B.net: In den letzten Jahren ist der Blindenfußball immer schneller geworden. Neben Sprints führen einige Spieler im Höchsttempo den Ball über das Feld. Immer wieder kommt es vor, dass durch diese Geschwindigkeit Fouls durch zu spätes „Voy“ von Verteidigern passieren. Einige Spieler hat dies schon abgeschreckt. Meinst Du, dass die Voy-Regel zu lasch gehandhabt wird, immerhin weist das Regelwerk einen Rufabstand von drei Metern aus. Stellenweise wird voy erst bei Kontakt mit dem Ballführenden oder gar nicht gerufen. Sollte hier mehr an die Schiedsrichter appelliert werden, um unnötigen Verletzungen vorzubeugen? Oder gehst du damit konform, dass dies normal ist und locker gehandhabt werden kann?
Charlotte: Ich würde sagen, es wird schon relativ ordentlich darauf geachtet. Klar gibt es immer wieder Situationen, in den sich die einen oder anderen darüber aufregen. Schiedsrichter haben es denke ich auch nicht immer leicht. Doch besonders diese Regel sollte wirklich gründlich beachtet werden, da sollte sich denke ich auch jeder selber bewusst sein, dass er gesund und munter den Platz wieder verlassen will.
B.net: Auch an dich die Frage, im Liga-Ausschuss wurde vor Jahren schon einmal darüber gesprochen, dass der Meister des Jahres auf jeden Fall einen Spieltag in der Folgesaison erhalten sollte; vielleicht sogar den Eröffnungsspieltag. Was hältst Du von dieser Idee, sollte man diese weiter verfolgen?

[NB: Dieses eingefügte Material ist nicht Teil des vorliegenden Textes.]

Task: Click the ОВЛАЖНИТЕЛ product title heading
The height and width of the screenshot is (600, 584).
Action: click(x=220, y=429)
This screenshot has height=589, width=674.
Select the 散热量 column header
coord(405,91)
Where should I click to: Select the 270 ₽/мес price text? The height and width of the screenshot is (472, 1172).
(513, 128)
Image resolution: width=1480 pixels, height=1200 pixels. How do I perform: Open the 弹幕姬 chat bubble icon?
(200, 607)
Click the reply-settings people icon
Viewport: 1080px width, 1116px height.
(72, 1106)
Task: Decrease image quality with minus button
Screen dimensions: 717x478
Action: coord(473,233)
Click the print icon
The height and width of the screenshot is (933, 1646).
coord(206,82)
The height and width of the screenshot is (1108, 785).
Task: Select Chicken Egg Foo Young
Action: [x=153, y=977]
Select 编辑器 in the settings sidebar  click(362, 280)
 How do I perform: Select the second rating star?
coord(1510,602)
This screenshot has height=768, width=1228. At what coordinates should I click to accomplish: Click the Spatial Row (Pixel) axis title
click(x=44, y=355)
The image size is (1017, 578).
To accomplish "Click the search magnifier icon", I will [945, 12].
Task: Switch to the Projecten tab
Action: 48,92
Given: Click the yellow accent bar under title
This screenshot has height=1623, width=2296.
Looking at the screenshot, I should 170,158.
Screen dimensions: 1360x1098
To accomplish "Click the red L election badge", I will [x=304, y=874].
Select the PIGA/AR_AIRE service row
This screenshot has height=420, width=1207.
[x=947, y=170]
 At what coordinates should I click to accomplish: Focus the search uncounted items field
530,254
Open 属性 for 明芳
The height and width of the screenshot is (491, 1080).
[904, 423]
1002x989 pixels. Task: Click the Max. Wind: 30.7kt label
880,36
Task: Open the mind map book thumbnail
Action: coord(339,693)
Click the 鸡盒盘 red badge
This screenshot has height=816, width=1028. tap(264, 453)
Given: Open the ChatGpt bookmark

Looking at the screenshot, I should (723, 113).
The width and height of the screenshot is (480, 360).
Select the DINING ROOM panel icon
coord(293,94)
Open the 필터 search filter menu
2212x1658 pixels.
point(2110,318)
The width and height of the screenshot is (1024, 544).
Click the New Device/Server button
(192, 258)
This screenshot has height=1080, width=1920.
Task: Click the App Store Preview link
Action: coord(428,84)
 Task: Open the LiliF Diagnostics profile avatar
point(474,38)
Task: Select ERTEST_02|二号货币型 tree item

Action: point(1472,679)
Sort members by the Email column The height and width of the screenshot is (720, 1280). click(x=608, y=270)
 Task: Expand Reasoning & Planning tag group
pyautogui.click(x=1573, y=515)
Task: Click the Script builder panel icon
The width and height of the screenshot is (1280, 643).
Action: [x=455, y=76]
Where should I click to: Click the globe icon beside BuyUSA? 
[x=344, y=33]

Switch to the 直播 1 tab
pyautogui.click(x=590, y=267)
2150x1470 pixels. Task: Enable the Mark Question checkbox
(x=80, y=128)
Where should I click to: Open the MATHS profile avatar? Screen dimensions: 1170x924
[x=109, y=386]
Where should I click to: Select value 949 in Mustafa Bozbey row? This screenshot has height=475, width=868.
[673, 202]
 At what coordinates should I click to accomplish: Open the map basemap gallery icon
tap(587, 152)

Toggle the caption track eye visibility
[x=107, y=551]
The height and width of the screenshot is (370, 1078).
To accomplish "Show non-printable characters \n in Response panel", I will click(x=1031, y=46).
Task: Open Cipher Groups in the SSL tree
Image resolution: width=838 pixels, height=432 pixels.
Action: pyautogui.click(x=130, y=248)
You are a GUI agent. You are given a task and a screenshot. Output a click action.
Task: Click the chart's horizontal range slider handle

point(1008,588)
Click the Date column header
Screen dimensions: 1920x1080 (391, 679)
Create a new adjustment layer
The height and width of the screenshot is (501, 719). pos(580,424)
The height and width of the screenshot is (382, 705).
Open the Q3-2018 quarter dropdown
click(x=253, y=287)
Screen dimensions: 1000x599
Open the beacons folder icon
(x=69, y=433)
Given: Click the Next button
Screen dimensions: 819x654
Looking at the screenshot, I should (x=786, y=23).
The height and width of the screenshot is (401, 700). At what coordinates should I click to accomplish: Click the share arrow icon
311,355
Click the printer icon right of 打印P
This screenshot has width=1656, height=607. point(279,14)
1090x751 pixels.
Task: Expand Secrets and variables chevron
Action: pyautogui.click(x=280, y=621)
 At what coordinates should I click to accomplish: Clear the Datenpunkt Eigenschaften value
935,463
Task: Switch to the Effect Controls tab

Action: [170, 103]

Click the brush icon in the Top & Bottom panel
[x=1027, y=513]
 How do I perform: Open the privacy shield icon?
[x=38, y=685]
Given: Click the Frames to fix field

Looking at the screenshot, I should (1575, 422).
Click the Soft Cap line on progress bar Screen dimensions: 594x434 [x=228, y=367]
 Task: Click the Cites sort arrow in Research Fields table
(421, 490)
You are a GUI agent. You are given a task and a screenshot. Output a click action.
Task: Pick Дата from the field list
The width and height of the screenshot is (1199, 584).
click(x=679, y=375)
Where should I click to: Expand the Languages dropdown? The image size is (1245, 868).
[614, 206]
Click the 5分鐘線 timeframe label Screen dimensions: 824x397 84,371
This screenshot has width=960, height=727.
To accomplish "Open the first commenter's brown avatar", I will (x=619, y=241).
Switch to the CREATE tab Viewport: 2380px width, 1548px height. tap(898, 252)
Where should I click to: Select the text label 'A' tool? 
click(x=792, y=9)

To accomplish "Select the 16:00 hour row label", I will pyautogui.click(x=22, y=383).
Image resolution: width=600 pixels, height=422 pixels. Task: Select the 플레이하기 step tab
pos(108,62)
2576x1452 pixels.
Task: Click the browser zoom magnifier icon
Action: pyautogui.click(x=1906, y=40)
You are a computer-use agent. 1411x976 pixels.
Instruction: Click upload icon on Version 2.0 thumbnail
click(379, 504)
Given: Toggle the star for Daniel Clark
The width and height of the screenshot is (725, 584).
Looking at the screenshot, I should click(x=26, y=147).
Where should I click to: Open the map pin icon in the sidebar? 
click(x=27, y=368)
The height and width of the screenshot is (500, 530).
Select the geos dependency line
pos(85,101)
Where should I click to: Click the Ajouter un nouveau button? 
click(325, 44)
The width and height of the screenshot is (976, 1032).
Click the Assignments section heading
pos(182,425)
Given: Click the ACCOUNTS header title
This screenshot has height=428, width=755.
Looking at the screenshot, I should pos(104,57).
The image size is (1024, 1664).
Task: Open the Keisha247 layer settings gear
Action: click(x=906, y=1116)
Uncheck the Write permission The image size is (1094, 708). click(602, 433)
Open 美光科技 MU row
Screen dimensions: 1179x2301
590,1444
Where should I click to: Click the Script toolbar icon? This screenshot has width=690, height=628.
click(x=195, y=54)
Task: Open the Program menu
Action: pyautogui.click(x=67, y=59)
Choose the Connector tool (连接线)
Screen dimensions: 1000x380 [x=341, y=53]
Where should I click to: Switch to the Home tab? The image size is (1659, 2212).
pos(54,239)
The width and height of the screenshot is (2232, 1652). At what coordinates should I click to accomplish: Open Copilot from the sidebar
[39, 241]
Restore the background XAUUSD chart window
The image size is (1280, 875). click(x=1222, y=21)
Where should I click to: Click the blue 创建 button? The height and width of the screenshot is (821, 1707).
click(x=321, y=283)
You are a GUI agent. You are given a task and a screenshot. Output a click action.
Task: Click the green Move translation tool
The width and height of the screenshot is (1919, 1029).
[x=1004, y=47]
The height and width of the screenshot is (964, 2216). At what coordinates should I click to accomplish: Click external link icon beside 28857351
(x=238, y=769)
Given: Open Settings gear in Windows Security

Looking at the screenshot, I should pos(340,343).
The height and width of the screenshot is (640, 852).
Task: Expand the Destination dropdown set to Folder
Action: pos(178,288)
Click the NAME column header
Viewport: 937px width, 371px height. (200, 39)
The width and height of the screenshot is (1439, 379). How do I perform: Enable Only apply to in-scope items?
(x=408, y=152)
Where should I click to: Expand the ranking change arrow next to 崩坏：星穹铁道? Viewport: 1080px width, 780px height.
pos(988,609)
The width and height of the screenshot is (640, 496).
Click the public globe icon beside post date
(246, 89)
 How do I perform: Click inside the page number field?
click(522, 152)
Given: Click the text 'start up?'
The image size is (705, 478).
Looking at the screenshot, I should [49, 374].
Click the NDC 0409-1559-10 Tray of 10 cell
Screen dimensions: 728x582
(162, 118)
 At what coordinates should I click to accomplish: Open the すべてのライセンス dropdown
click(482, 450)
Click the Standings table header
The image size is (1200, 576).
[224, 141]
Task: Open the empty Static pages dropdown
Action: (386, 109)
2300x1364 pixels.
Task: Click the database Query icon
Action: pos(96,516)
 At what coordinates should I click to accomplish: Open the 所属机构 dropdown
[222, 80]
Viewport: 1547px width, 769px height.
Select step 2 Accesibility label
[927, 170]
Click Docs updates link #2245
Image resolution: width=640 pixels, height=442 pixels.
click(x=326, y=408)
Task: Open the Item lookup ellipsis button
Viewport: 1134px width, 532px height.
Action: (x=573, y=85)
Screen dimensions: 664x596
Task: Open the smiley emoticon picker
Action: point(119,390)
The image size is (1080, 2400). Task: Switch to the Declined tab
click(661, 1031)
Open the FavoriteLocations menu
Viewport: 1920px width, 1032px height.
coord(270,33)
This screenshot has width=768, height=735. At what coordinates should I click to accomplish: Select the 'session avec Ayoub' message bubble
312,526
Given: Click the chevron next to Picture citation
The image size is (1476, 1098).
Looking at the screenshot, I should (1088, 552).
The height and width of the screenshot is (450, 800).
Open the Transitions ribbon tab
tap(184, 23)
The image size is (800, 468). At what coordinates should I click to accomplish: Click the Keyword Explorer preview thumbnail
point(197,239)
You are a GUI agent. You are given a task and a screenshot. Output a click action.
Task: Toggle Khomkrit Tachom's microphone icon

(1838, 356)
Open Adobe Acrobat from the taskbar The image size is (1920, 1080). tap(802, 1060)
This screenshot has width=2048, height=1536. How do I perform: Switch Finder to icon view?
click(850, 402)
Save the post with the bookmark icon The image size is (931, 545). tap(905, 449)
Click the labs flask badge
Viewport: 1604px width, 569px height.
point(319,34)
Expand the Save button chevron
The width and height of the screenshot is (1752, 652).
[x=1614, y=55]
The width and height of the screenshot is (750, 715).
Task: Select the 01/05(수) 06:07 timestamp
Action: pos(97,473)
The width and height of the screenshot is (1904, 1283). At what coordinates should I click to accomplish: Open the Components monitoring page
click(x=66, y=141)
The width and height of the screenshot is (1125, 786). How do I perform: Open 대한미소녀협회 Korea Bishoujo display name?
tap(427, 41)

Charlotte: Das wäre vielleicht eine Möglichkeit, aber ich denke es gibt noch viele andere Orte, an denen Spieltage ausgeführt werden können. Besonders doch dort, wo es schon Mannschaften gibt. Meine Meinung ist, dass die Sportart vor allem in diesen Städten stattfinden sollte, damit gerade dort, die Mannschaften vorrangig weiter ausgebaut werden können.
B.net: Mit dem Weggang von Cengiz Dinc und „Sami” Setoodeh hat die Spielgemeinschaft zwei Spieler verloren, zudem waren in Braunschweig die Berliner Kofi Osei und Reiner Delgado nicht dabei. Wie schätzt du die weitere Entwicklung des LFC bzw. der Spielgemeinschaft sowie deine eigene Zukunft als Ersatztorfrau neben Moritz Klotz ein?
Charlotte: Ich denke, in dieser Saison wird das nicht ganz so einfach werden. Wir können nur hoffen, dass immer alle da sind und sich keiner verletzt. Bei mir wird es dieses Jahr auch anders werden. Ich ziehe im Sommer nach Leipzig und werde dann mal schauen müssen, wie es bei mir weitergeht. Aber Lust habe ich auf jeden Fall weiter dabei zu bleiben. Es macht ja auch immer wieder Spaß, die Leute alle wiederzusehen.
B.net: Vielen Dank für das nette Interview, Charlotte.